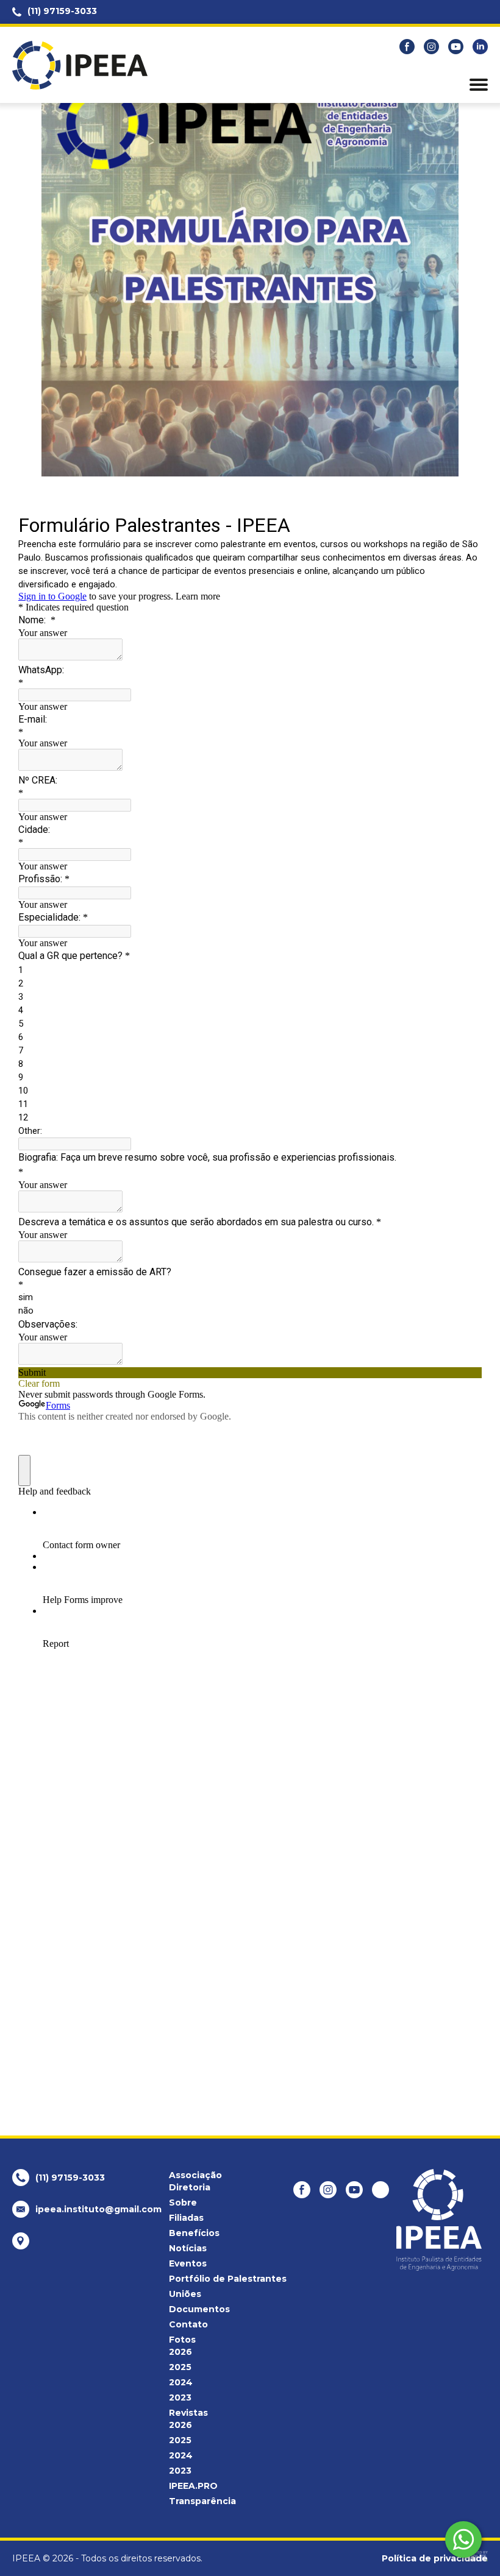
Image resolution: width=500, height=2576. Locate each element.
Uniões (185, 2293)
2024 (181, 2382)
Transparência (202, 2501)
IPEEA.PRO (193, 2485)
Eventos (188, 2263)
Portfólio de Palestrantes (228, 2278)
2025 (180, 2367)
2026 (180, 2351)
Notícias (188, 2248)
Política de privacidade (435, 2558)
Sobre (183, 2202)
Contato (188, 2324)
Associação (195, 2175)
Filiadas (186, 2217)
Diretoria (189, 2187)
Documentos (199, 2309)
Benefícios (194, 2232)
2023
* * * *
## The task
Set down the data exactly as it appears, without any images.

## Response area
Image resolution: width=500, height=2576. Locate each element.
Uniões (185, 2293)
2024 (181, 2382)
Transparência (202, 2501)
IPEEA.PRO (193, 2485)
Eventos (188, 2263)
Portfólio de Palestrantes (228, 2278)
2025 (180, 2367)
2026 (180, 2351)
Notícias (188, 2248)
Política de privacidade (435, 2558)
Sobre (183, 2202)
Contato (188, 2324)
Associação (195, 2175)
Filiadas (186, 2217)
Diretoria (189, 2187)
Documentos (199, 2309)
Benefícios (194, 2232)
2023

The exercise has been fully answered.